Selecting names of variables from .txt file using the terminal and regular expressions-CodePudding

I'm trying to make a file with just the names of the variables:

I'm using natural expressions and the bash terminal. The main .txt file has the following content:

" 1. symboling:                -3, -2, -1, 0, 1, 2, 3.
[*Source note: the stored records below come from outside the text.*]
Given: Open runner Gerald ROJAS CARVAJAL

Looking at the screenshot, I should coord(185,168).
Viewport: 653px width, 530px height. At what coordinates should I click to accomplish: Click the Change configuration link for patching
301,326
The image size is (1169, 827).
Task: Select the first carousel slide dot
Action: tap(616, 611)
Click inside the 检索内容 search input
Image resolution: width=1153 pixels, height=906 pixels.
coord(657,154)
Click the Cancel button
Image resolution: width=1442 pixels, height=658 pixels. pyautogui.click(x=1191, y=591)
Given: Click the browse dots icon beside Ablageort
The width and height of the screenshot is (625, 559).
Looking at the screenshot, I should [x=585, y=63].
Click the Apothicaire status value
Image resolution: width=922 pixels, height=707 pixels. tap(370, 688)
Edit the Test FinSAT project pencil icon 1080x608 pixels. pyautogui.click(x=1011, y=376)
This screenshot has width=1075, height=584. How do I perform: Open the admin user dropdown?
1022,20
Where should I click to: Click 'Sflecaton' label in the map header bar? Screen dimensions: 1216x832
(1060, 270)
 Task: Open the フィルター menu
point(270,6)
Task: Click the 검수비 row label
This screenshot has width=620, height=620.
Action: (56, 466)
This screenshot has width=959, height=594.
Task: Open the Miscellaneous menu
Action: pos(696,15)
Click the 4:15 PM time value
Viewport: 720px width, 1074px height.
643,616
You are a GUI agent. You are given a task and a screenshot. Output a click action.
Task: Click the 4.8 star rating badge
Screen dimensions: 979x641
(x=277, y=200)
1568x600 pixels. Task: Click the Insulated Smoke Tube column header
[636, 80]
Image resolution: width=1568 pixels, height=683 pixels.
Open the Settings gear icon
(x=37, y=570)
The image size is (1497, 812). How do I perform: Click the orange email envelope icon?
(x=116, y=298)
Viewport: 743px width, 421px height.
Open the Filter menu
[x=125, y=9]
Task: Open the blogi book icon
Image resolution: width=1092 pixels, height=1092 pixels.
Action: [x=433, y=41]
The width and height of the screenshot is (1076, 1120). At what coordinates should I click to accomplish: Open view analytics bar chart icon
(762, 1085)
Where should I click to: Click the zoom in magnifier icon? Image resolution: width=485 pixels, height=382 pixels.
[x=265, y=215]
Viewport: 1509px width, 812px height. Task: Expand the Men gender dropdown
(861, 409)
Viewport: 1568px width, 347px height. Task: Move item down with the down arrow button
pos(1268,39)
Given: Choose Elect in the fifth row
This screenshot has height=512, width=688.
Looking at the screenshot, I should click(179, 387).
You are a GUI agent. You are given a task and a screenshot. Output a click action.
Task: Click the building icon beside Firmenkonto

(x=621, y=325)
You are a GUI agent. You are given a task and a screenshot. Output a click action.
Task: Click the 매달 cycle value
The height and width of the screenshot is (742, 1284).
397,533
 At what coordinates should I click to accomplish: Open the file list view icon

  2. normalized-losses:        continuous from 65 to 256.
  3. make:                     alfa-romero, audi, bmw, chevrolet, dodge, honda,
  4. fuel-type:                diesel, gas.
  5. aspiration:               std, turbo.
  6. num-of-doors:             four, two.
  7. body-style:               hardtop, wagon, sedan, hatchback, convertible.
  8. drive-wheels:             4wd, fwd, rwd.
  9. engine-location:          front, rear.
 10. wheel-base:               continuous from 86.6 120.9.
 11. length:                   continuous from 141.1 to 208.1.
 12. width:                    continuous from 60.3 to 72.3.
 13. height:                   continuous from 47.8 to 59.8.
 14. curb-weight:              continuous from 1488 to 4066.
 15. engine-type:              dohc, dohcv, l, ohc, ohcf, ohcv, rotor.
 16. num-of-cylinders:         eight, five, four, six, three, twelve, two.
 17. engine-size:              continuous from 61 to 326.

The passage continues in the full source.